Each entry is to be given again exactly; drop the images.
##### Extracted material
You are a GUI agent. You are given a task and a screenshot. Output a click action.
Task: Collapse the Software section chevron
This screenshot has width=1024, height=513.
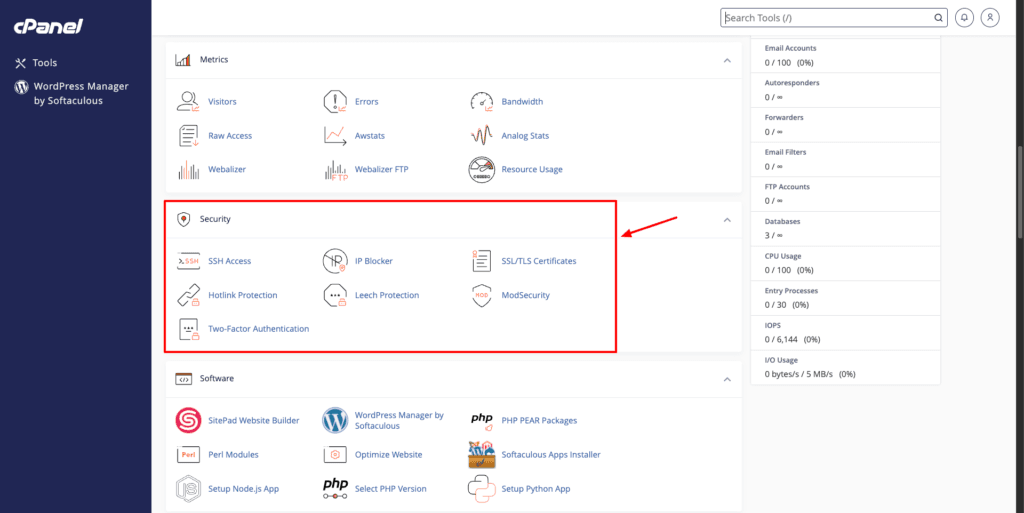point(727,379)
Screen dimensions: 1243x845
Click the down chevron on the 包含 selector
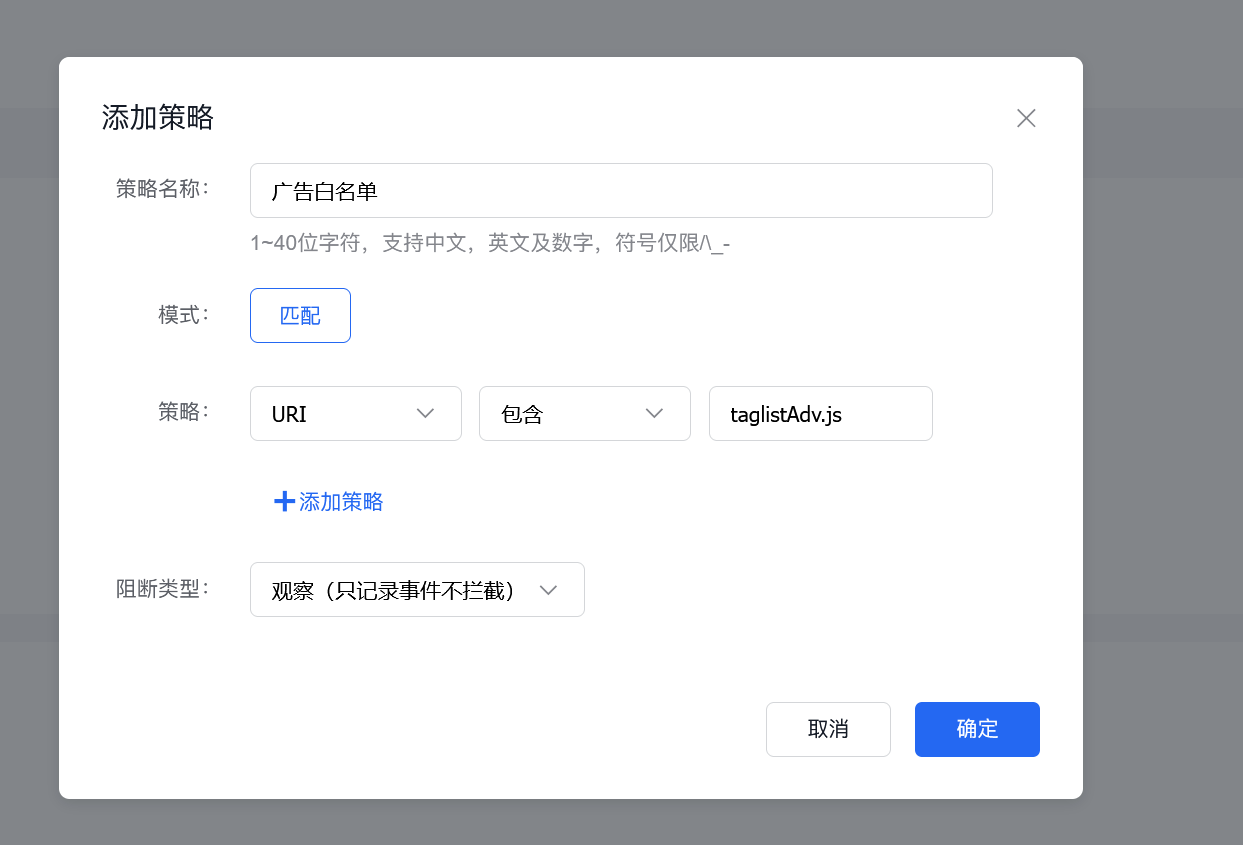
##########
» **Result of the exercise**
You are a GUI agent. You are given a task and a screenshot. Output a click action.
Task: Collapse the Software section chevron
This screenshot has width=1024, height=513.
point(727,379)
Screen dimensions: 1243x845
Click the down chevron on the 包含 selector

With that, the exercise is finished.